Integrated Transportation, Land Use And Demographic Modeling – Implications And Applications For School And Community Planning
Corresponding Author: Mathew Palmer, Institute for Transportation Research and Education
Presented By: Mathew Palmer, Institute for Transportation Research and Education
Abstract
School planning is a dynamic, complicated landscape that requires fluency in both transportation and land use planning in order to accurately assess the facility and mobility needs of a community’s public school students. The Operations Research and Education Lab (OREd) at NC State’s Institute for Transportation Research and Education has developed an integrated modeling approach that factors in local residential land use, demographic trends and school transportation network considerations in supporting school planning decisions.
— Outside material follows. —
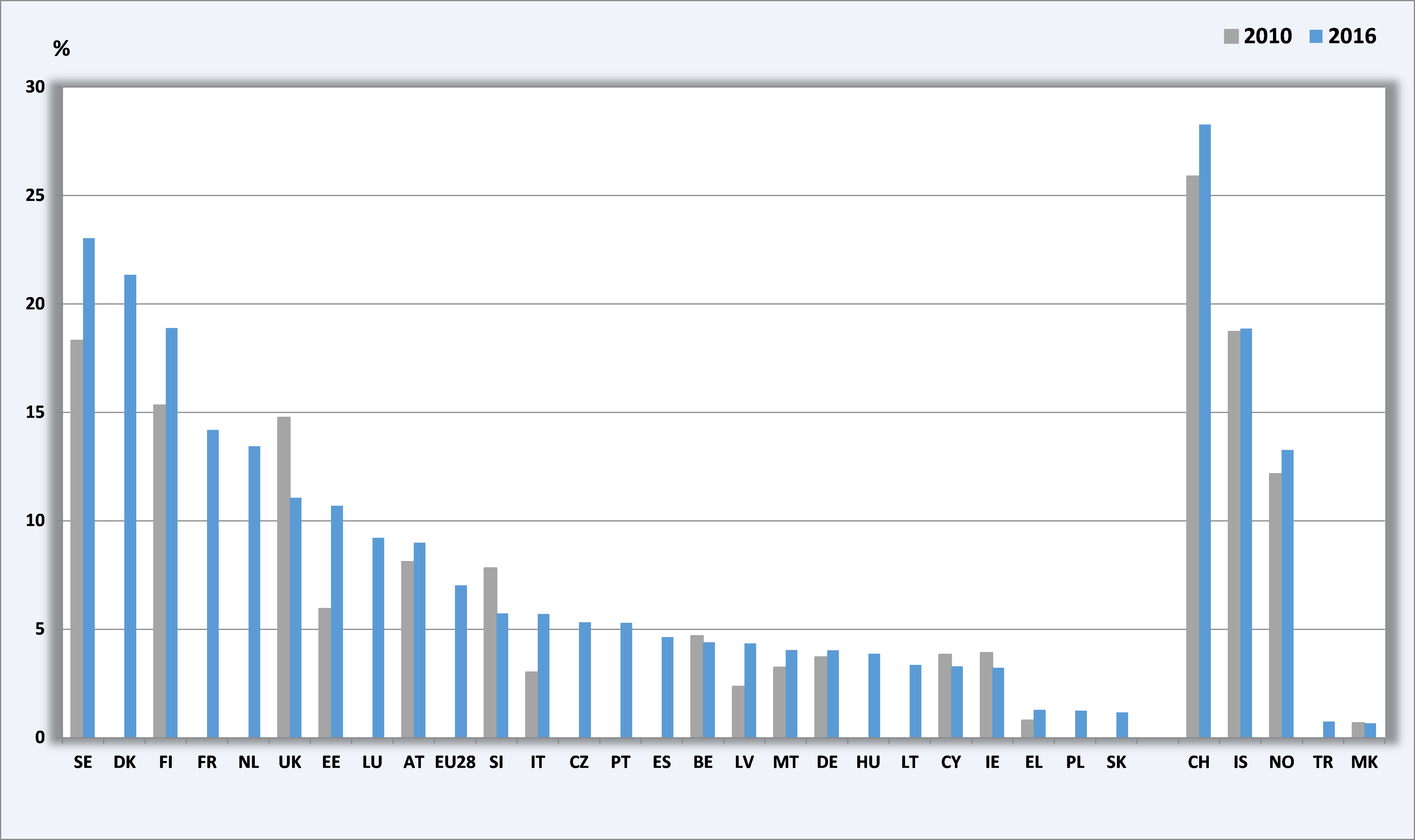
Task: Click the blue bar above EU28
Action: pyautogui.click(x=461, y=661)
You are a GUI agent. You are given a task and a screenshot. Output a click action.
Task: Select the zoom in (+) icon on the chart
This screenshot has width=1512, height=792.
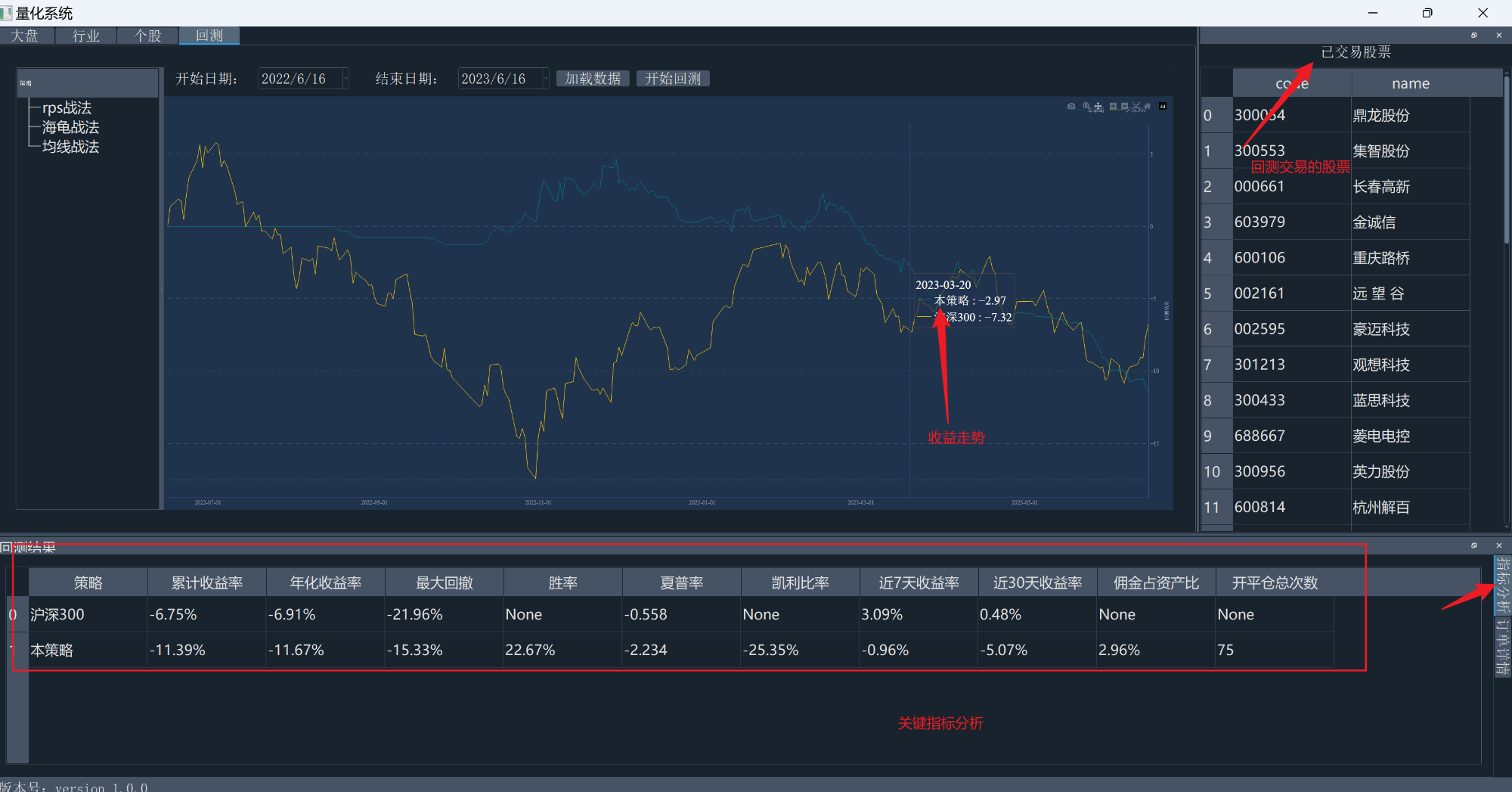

Pairing longitudinal public school bus travel data available via the North Carolina Transportation Information Management System (TIMS) with parcel level address data, OREd is undertaking an innovative research program that evaluates how school construction, local residential development, and school travel operations change over time. This transportation – land use analysis of school siting is the first longitudinal analysis of its kind and will enable the research team to speak to the causal effect that school construction has on local residential developments and the interactive effects that residential development construction has on school travel operations. Further, this analysis will also provide an opportunity to evaluate the dynamic nature of student generating ratios – a measure related to how many public school-enrolled students a plot of land (i.e. home) within a neighborhood development is responsible for. This research is directly related to the application of transportation and land use data to school facility and travel planning for public schools throughout the United States.